### 課題一覧:
1. 下記の「S-FIRE」の記事のうち、「セガの新商品ブランド「S-F」から「い大きな特徴を備えています。」に至るまでの部分を、一字一句違えずに書き写してください。
2. 下記の「S-FIRE」の記事について、最後の文の後から続きを書き進めてください。

── 原文

セガの新商品ブランド「S-FIRE」から発売される、TVアニメ『僕のヒーローアカデミア』緑谷出久と爆豪勝己のフィギュアが2021年11月30日(火)で予約締切となります。世界中のファンから支持される『ヒロアカ』はその熱気に応えるように、非常に高いクオリティのフィギュアが各メーカーから多数発売されており、今後も続々とリリース予定。そのなかでも新参となる「S-FIRE」は、群雄割拠の『ヒロアカ』フィギュア界においてもさらに目を引く完成度を誇りながら、なんと専用アプリによってAR(拡張現実)による様々なエフェクト表現を楽しめるという、他にはない大きな特徴を備えています。

 

電ホビでは以前、そんな「S-FIRE」が発足した経緯や、ブランドのコンセプトについてインタビューできる機会がありました。「フィギュア+AR表現はセガだからこそ実現できた」というコメントがあった一方で、「今後発売されるフィギュアすべてに実装するかは未定」と、あくまで実験的な運用であることにも触れられた本機能。そのお話を聞いてから「他メーカーには真似できないほどの技術を投入しながら、ブランドの基幹コンセプトとしてではなく、あくまで“オマケ”とするにはあまりにも豪華すぎないだろうか?」という疑問が浮かんだのも確かです。本稿では、そんな贅沢すぎる「フィギュア+AR」機能実装の裏側を探るべく、さらなるインタビューを敢行しました。

────
── データ抜粋

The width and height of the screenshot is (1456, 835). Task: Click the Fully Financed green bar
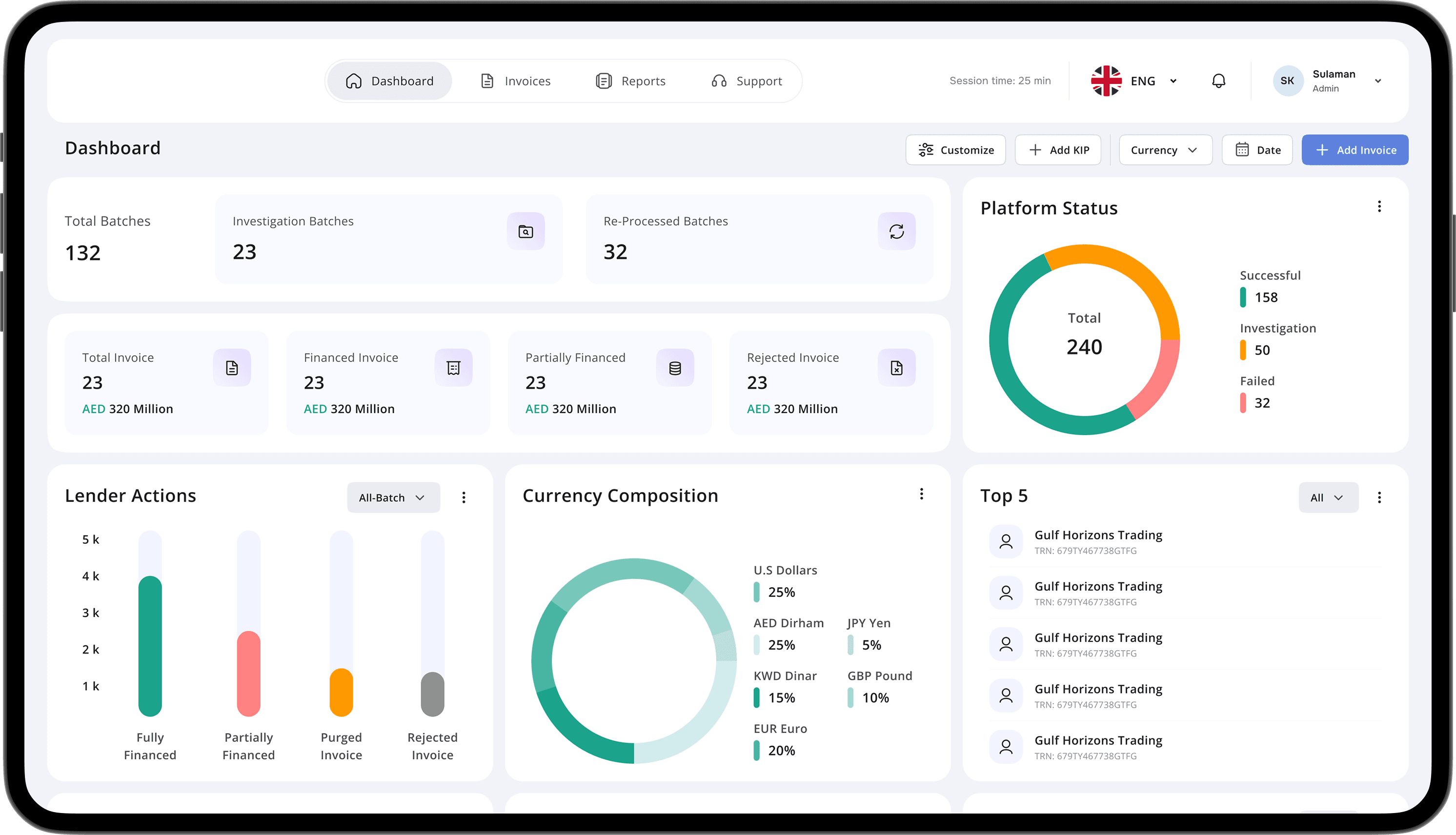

────

### 課題別解答:
1.
セガの新商品ブランド「S-FIRE」から発売される、TVアニメ『僕のヒーローアカデミア』緑谷出久と爆豪勝己のフィギュアが2021年11月30日(火)で予約締切となります。世界中のファンから支持される『ヒロアカ』はその熱気に応えるように、非常に高いクオリティのフィギュアが各メーカーから多数発売されており、今後も続々とリリース予定。そのなかでも新参となる「S-FIRE」は、群雄割拠の『ヒロアカ』フィギュア界においてもさらに目を引く完成度を誇りながら、なんと専用アプリによってAR(拡張現実)による様々なエフェクト表現を楽しめるという、他にはない大きな特徴を備えています。

2.
 

▲今回お話をうかがったセガMD市場開発部の江口秀明さん(左)、技術本部の永松正さん(右)。

 


 

TVアニメを全話見返して作り込んだエフェクト表現

――本日はよろしくお願いします。まずは、それぞれのお仕事のご担当についてうかがえますでしょうか。

 

永松さん今回のプロジェクトでは、ARアプリ開発のプロデュースを担当しております。どういうアプリにするのかといったことや、フィギュアに対してエフェクトをどう作ればいいのかというところも私のチームから提案させていただいています。

 

江口さんMD市場開発部という部署に所属しています。私の役割としては商品企画と言いますか、ハイクオリティフィギュアのブランドを立ち上げようといった話が出た時に、他社さんに負けないような付加価値を生み出せないかというところで今回のAR機能のようなベースとなるコンセプトを発案させてもらっています。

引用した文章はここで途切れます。